A New Way To “Blend” Green Hydrogen Into Natural Gas Pipes

Green hydrogen has long been touted as one of the best solutions to decarbonize the world’s energy supply — but transportation problems have so far left its true potential untapped. 

A new Hydrogen Blending Demonstration Program in California is trying to solve all of these problems — by injecting hydrogen in existing natural gas pipes.

For starters, hydrogen has to be kept cold and pressurized, making it difficult to deliver. To be sure it is bonafide “green,” the hydrogen itself must be generated through renewable energy sources, which are intermittent by nature, creating a logistical nightmare for trucking, shipping and transportation companies. Finally, the lack of hydrogen pumps makes switching to hydrogen difficult for gas stations.

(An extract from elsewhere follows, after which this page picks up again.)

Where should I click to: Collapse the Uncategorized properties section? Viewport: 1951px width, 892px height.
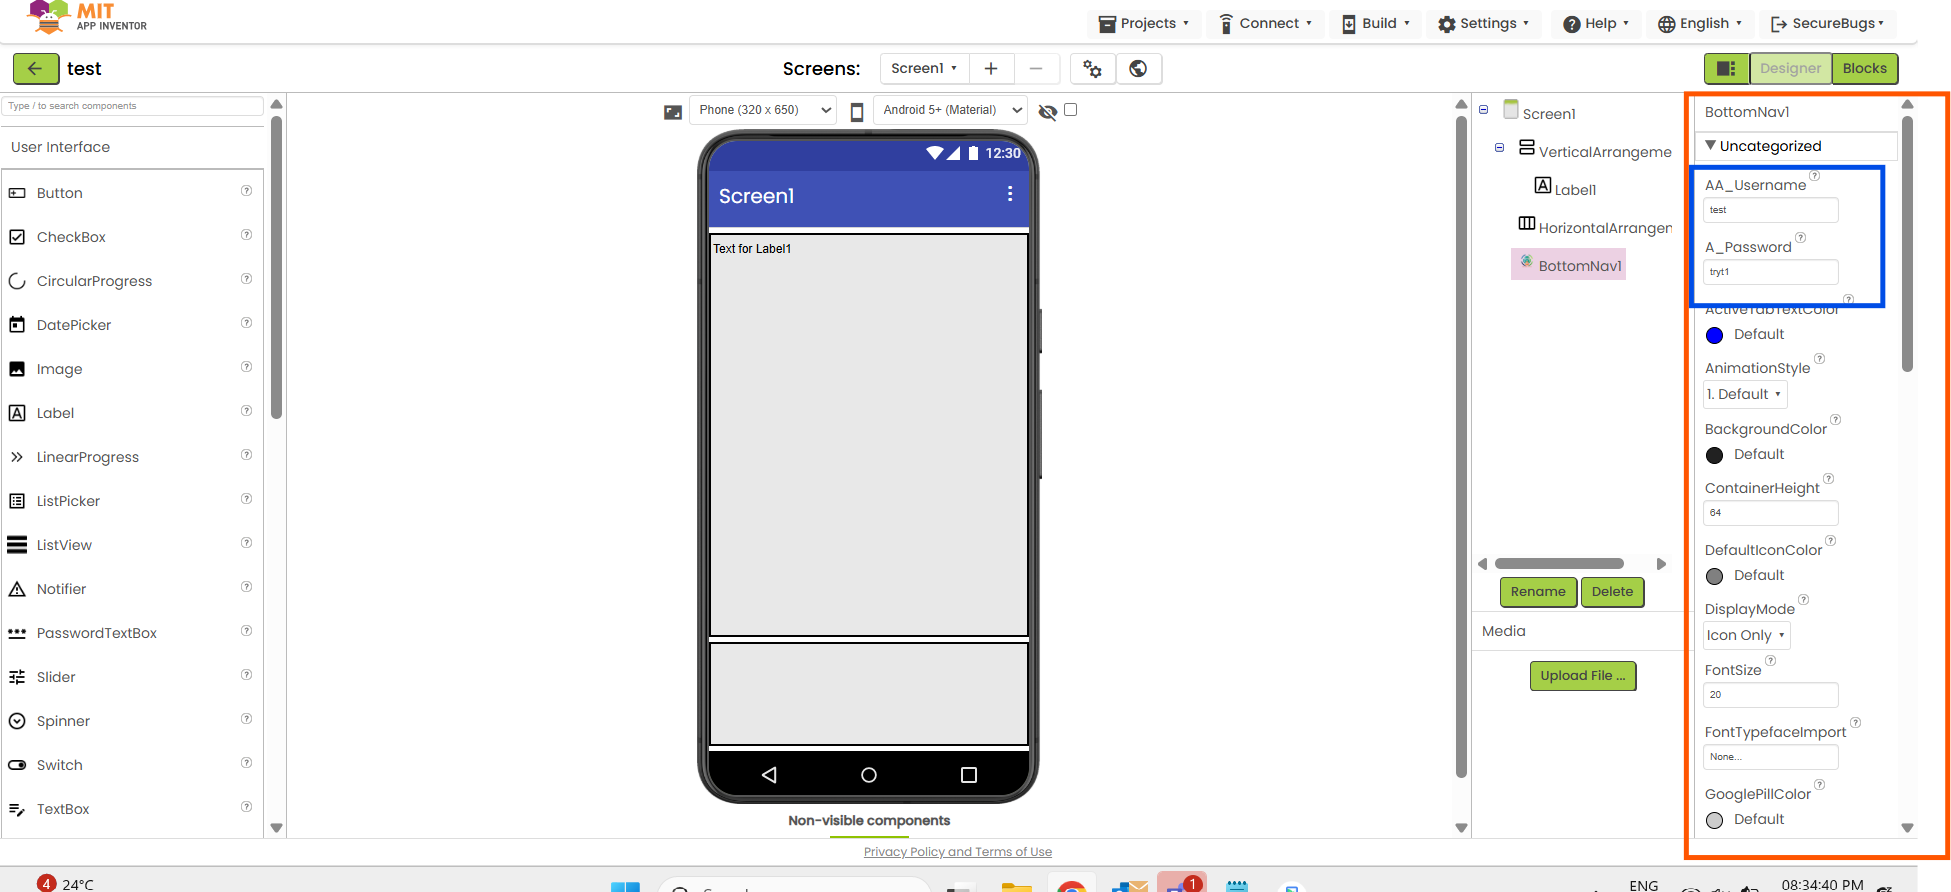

A new Hydrogen Blending Demonstration Program in California is trying to solve all of these problems — by injecting hydrogen in existing natural gas pipes. While similar trials have been run elsewhere in the world, the program, which was announced in late 2020 by SoCalGas and San Diego Gas and Electric, is believed to be among the first of its kind in the U.S. and should yield the first preliminary results in early 2021. Here’s the lowdown on how it works:

  • The project will use energy from renewable sources at times in which supply exceeds local demand. It will use the surplus energy to create green hydrogen, a zero-emission fuel. Then, the hydrogen will be blended into the natural gas grid at the point of production in small proportions. By using existing gas pipes, the program aims to show we can sidestep both trucking and financial barriers to transporting hydrogen.
  • The companies involved in the trial want to understand just how to incorporate hydrogen into the gas grid safely. In small proportions, hydrogen behaves almost identically to other compressed natural gasses it’s blended with — and only needs different treatment when it represents more than 30% of the blend. Initially, the companies will test a blend with 1 percent of hydrogen and gradually increase to 20% to study its behavior.
  • SoCalGas is also working with Dutch company HyET to solve the problems where hydrogen has to be taken out of the pipes and used by consumers: gas stations. The companies plan to trial HyET’s Electrochemical Hydrogen Purification and Compression technology, which can sift hydrogen out of the grid and compress it into a storage tank. The program starts small, attempting to compress about 10 kilograms of hydrogen per day and plans to work towards a daily goal of 100 kg. That would be enough to fill up about 20 cars, bringing us another step closer to making hydrogen cars — or trucks, or trains, or planes — commercially viable.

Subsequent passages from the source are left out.